Creating an Open and Safe Campus

Innovative technology developed by Technion researchers will enable a safe return to campus

Technology for detecting the coronavirus in the sewage system will provide information about outbreaks of the pandemic in near real-time.

1. The researchers and representatives from Kando install the sampling system at Technion

Technology developed by Technion – Israel Institute of Technology researchers will make it possible for students, faculty, and staff to safely return to campus. As part of the “Creating an open and safe campus” initiative, which was launched this week, Technion’s management decided to implement a technology that samples the campus’s sewage system and detects COVID-19 outbreaks on campus at an early stage. As a result, the further spread of the virus can be avoided.

The technology was developed by a research group led by Professor Eran Friedler of the Environmental and Water Engineering Department of the Faculty of Civil and Environmental Engineering, with researchers from the Ministry of Health, Ben Gurion University of the Negev, and the Kando company. The system monitors SARS-CoV-2 RNA in wastewater and provides data on outbreaks and their geographic dispersal on campus – information essential for early warning and for blocking the virus’ spread.

“It is extremely important to bring students, faculty members, and staff back to campus in order to return to a healthy and safe routine of teaching and researching on campus alongside the virus,” said Technion President Professor Uri Sivan. “Until a vaccine or treatment is found, we must break the chain of transmission through early detection of outbreak locations, and monitoring the virus in the sewage system will help us in this mission. The Technion campus is one of the first places to implement this innovative technology for constant monitoring of the coronavirus, and we will receive up-to-date information in near-real-time regarding coronavirus outbreaks and their locations on campus. As a result, we will be able to deal with them at an early stage and block the spread.”

■ **Stored data**:

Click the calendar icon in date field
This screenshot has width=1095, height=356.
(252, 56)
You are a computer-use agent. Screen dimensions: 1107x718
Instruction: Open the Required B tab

■ **Tasks to complete**:
1/ How would the sentence “As a result, the further spread of the virus can be avoided.” from the article on Technion's sewage monitoring read in Spanish?
2/ Write what follows the last sentence of the article on Technion's sewage monitoring.

■ **Numbered responses**:
1/ Como resultado, se puede evitar una mayor propagación del virus.

2/
One of the important advantages of monitoring the coronavirus through the sewage system is the rapid and early mapping of a large population, including asymptomatic carriers of COVID-19. Because the virus is present in human excreta, it finds its way to the sewage system naturally through defecation. Continuous monitoring is expected to make it possible to prevent recurrences of the virus at an early stage. Wastewater-based epidemiology that monitors bacteria and viruses already exists in the world, and in Israel, polio viruses were discovered in the sewage in 2013 – which led to a vaccination campaign that blocked its spread and prevented an outbreak.

2. Part of the research team from the Environmental and Water Engineering Department at Technion. From left: Dr. Yonatan Sharabi, Prof. Eran Friedler, Dr. Yuval Alfiya

“The sewage system is designed in a hierarchical manner, making it possible to divide each zone into smaller areas,” explains Prof. Friedler. “Consequently, we can monitor the wastewater at specific points and determine the coronavirus concentrations in that area. In this way, we can focus on areas with high infection rates without testing the population itself and without needing to reach many individuals, at least until the location of the outbreak is identified.”

The Technion campus project will take samples from 10 manholes via the Kando company’s smart, automatic sampling system, and will detect outbreaks according to the concentration of virus RNA in the wastewater. The samples undergo a chemical and microbial-molecular analysis: they are transferred to a special lab, where the virus RNA undergoes a process of concentration and extraction from the sewage, followed by detection and quantification using qPCR. The tests will be carried out at the end of each sampling day and the findings will be used for evaluating ongoing vulnerabilities and determining priorities for extensive surveys of people coming to the campus.

Last May, Prof. Friedler’s research group was a partner together with researchers from Ben Gurion University, Israel Ministry of Health, and Kando company in the first city-scale pilot project of its kind in Israel, which took place in Ashkelon – a city of 150,000 residents. Ashkelon is divided into neighborhoods and sampling was carried out in selected sewage manholes. The virus was detected in the city’s wastewater and the researchers successfully identified different concentrations of the virus, which indicated different levels of infection in different neighborhoods. Moreover, they succeeded in detecting the outbreak of a second wave in the city before it was discovered through traditional testing methods.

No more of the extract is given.